Since the exponent is $3$ multiplied by itself some crazy number of times, it's odd, because all of the factors are odd.
Hence, $2^{3^{4^{5^{6^7}}}} \equiv 8 \mod 9$.
On
To answer the GCD question in a more general sense: When $\gcd(a,b)\neq 1$ for $a^x\pmod b$, split the problem and use Chinese Remainder Theorem: Factor $b$ into prime powers $p^k$ and solve the equation $a^x \pmod{p^k}$ individually.
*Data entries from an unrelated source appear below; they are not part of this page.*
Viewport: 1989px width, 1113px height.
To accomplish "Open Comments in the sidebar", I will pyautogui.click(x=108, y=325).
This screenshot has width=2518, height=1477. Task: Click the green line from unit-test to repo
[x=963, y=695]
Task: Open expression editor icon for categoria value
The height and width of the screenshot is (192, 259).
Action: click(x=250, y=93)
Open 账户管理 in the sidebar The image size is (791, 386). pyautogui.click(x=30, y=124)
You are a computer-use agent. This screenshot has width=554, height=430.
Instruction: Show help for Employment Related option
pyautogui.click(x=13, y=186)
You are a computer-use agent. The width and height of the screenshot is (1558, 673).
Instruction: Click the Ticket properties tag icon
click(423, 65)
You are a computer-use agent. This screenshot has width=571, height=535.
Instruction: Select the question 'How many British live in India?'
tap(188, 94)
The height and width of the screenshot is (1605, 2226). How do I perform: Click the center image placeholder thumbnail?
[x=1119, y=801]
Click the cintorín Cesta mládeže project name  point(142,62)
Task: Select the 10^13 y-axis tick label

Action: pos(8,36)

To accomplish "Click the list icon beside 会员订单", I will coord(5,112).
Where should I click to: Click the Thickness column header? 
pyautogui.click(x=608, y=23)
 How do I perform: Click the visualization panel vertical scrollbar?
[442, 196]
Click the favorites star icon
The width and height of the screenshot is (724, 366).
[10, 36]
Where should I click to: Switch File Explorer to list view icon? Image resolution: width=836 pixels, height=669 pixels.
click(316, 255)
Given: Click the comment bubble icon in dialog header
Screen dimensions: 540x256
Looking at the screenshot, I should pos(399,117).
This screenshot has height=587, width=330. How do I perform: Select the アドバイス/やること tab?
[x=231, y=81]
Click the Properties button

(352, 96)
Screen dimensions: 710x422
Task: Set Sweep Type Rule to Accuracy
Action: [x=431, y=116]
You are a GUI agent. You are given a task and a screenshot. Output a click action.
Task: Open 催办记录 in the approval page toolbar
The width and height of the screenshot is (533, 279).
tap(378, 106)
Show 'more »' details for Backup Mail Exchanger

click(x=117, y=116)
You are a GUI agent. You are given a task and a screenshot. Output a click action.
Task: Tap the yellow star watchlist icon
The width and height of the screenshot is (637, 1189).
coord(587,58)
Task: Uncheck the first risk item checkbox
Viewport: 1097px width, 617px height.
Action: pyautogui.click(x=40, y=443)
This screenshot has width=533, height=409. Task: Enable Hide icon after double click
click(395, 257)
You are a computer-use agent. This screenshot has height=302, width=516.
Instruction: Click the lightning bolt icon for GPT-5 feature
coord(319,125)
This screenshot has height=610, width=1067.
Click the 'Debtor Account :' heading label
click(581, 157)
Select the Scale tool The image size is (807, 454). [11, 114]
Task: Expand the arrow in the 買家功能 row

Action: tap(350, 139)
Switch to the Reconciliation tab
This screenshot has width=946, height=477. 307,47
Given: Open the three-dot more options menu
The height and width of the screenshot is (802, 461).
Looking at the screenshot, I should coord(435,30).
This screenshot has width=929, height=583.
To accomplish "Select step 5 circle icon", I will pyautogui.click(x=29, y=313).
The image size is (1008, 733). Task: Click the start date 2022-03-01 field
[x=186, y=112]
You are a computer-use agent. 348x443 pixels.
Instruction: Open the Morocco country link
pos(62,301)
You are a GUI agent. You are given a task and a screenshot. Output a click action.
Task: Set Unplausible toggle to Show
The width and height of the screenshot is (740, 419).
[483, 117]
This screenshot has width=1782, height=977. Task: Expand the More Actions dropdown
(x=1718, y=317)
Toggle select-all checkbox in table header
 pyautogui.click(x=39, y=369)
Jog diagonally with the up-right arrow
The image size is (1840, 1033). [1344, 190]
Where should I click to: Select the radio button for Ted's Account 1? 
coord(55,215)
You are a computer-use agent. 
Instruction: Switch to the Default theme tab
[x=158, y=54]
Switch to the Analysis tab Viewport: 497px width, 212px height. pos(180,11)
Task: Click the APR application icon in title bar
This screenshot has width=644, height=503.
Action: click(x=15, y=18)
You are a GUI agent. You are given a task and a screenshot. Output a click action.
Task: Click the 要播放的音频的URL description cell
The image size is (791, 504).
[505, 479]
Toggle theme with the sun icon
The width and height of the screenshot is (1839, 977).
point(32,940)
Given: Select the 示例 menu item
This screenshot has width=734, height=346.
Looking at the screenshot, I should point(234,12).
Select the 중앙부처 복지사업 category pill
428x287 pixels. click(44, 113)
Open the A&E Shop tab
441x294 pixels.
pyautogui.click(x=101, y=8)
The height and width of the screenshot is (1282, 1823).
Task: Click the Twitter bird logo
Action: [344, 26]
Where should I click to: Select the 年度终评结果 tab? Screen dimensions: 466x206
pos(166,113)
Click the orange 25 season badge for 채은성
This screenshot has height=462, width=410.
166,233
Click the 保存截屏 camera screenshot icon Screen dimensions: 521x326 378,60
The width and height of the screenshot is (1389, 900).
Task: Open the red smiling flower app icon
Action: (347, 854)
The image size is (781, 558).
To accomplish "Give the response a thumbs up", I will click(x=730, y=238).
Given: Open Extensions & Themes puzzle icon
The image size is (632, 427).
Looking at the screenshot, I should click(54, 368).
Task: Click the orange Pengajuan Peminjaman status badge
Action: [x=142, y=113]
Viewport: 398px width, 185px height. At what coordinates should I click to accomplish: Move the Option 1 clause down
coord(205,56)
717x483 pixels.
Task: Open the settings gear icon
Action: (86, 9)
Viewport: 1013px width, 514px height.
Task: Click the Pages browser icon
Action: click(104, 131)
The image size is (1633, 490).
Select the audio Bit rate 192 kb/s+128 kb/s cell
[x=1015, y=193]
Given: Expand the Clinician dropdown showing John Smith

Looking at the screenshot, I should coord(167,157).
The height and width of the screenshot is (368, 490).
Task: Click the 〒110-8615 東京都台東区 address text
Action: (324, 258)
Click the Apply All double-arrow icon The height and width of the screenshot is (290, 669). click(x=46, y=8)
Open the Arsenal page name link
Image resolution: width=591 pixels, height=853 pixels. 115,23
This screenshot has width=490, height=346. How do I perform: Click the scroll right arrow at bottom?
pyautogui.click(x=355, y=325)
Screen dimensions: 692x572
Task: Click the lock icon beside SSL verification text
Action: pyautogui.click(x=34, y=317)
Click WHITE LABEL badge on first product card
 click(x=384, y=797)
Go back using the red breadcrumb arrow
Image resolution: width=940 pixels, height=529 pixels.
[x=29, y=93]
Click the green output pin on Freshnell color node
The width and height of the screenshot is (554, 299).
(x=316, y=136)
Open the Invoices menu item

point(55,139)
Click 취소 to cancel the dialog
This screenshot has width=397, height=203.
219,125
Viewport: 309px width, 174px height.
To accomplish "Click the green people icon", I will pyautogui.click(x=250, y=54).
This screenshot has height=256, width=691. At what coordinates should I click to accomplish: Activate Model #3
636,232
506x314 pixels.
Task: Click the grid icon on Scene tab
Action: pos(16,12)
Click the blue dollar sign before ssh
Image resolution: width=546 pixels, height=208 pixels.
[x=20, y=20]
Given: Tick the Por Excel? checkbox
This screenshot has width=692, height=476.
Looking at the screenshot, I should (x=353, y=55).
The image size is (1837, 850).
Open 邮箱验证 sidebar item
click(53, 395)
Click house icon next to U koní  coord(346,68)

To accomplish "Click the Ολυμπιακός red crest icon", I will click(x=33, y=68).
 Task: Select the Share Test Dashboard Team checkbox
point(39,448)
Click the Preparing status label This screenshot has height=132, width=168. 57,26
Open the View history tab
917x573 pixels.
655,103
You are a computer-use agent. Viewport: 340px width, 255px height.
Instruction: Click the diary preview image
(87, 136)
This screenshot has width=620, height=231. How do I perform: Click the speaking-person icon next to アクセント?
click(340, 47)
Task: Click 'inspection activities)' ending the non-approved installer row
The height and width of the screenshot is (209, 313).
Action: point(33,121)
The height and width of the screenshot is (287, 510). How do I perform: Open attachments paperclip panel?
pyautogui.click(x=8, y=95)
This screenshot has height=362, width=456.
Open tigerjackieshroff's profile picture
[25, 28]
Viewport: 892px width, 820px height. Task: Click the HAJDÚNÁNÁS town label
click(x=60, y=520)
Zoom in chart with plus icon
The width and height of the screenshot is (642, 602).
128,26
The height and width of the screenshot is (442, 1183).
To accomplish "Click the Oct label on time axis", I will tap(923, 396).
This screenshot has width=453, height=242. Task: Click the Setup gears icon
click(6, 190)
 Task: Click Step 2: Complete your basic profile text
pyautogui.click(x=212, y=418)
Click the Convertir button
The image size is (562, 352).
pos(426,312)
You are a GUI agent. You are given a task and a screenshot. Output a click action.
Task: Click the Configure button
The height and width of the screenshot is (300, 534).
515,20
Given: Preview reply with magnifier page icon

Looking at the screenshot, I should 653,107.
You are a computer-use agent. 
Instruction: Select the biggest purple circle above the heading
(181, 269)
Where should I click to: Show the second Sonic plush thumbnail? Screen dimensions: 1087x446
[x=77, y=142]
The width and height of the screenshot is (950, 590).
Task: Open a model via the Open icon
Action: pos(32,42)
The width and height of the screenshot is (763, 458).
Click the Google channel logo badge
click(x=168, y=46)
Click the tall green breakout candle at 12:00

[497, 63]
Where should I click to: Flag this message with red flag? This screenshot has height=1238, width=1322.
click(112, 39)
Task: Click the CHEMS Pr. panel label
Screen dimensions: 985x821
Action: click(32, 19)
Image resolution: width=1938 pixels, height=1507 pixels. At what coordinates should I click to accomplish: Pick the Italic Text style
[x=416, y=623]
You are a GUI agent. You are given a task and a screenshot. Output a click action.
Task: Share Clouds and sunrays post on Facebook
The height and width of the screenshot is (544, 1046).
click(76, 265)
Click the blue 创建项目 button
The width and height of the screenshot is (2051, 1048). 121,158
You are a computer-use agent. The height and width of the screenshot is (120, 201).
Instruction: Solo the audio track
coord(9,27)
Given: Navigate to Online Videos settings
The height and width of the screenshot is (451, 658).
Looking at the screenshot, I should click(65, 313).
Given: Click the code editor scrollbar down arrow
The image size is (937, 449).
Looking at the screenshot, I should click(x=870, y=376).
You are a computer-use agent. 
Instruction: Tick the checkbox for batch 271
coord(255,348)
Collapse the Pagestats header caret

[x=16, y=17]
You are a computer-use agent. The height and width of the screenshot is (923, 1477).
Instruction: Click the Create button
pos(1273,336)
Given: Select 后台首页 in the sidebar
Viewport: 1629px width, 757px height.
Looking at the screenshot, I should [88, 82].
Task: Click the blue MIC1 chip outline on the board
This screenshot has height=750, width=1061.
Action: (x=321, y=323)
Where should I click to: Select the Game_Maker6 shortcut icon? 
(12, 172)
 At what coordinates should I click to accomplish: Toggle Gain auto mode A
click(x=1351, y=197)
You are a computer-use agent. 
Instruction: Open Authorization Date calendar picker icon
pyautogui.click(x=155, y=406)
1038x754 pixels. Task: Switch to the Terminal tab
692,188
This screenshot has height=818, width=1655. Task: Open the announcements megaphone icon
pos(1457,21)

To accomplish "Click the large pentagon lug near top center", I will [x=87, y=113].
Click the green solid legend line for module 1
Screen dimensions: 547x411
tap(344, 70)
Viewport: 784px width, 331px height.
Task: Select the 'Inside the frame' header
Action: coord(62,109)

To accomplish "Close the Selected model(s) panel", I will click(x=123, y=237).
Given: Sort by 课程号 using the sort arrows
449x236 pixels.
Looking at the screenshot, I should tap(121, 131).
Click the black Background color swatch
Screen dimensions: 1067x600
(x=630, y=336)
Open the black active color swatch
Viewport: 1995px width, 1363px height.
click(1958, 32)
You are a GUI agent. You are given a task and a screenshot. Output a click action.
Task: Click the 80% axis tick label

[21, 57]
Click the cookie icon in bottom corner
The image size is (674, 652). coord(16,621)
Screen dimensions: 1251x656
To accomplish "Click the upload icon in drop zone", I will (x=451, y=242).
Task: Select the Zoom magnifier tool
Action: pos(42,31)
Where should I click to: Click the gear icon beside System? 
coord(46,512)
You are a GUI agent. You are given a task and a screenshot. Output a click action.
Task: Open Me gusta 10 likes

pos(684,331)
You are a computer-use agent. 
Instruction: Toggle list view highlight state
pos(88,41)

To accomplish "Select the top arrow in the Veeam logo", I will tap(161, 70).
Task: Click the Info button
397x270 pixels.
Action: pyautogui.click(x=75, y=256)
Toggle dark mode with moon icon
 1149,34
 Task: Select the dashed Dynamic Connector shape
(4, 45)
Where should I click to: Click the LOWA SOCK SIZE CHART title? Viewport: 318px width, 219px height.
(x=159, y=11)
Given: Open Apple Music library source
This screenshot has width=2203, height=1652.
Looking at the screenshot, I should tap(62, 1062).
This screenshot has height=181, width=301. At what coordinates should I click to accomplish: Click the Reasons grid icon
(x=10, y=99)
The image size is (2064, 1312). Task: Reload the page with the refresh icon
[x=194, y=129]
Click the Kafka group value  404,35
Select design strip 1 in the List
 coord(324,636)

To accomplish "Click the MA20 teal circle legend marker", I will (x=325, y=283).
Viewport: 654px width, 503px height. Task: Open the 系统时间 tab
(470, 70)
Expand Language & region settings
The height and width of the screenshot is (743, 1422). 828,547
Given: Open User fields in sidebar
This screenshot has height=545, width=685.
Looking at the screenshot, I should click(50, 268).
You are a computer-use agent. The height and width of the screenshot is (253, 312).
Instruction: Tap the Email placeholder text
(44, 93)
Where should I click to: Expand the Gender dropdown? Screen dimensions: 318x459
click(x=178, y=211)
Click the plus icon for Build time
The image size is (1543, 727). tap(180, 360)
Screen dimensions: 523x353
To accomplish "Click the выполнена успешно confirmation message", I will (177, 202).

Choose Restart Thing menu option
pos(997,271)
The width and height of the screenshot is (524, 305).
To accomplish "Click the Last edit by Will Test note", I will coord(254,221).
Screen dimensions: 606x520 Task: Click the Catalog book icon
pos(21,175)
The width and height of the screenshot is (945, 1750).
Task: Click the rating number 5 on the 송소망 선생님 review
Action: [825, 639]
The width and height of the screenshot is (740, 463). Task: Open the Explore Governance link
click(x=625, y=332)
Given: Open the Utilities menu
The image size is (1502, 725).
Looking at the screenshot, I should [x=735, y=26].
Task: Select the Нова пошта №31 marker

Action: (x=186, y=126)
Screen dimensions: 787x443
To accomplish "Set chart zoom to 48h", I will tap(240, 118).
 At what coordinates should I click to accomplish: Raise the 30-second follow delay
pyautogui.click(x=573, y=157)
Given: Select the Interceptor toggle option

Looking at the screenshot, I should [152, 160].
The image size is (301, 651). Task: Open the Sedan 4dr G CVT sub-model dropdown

Then combine them.
Applying it here, $\gcd(3,6)=3$, not $1$ so we factor $6 = 2\cdot 3$. Let $x$ be exponent of $3$. Solving equations mod $2$ and $3$:
$$
\begin{align*}
3^x &\equiv 0 \pmod 3\\
3^x &\equiv 1^x \equiv 1 \pmod 2
\end{align*}
$$
Combining, you would get $3 \pmod 6$, the only value mod $6$ that can give $0,1$ mod $3$ and $2$. This then gives $2^3\equiv 8 \pmod 9$ . For multiple equations, there is a systematic way to do this combination one pair at a time using modular inverses.
If ${3^{4^{5^{6^{7}}}}} \equiv k \mod 6$ then
$2^{3^{4^{5^{6^{7}}}}}\equiv 2^k \mod 9$
${3^{4^{5^{6^{7}}}}} $ is a multiple of $3$. So ${3^{4^{5^{6^{7}}}}} \equiv 0,3 \mod 6$. ${3^{4^{5^{6^{7}}}}} \equiv 0 \mod 6$ if it is an even multiple of $3$ and ${3^{4^{5^{6^{7}}}}} $ if it is an odd multiple of three.
As the only prime factor of ${3^{4^{5^{6^{7}}}}} $ is $3$ it is an odd multiple of three.
So ${3^{4^{5^{6^{7}}}}} \equiv 3 \mod 6$
So $2^{3^{4^{5^{6^{7}}}}} \equiv 2^3 \equiv 8 \mod 9$.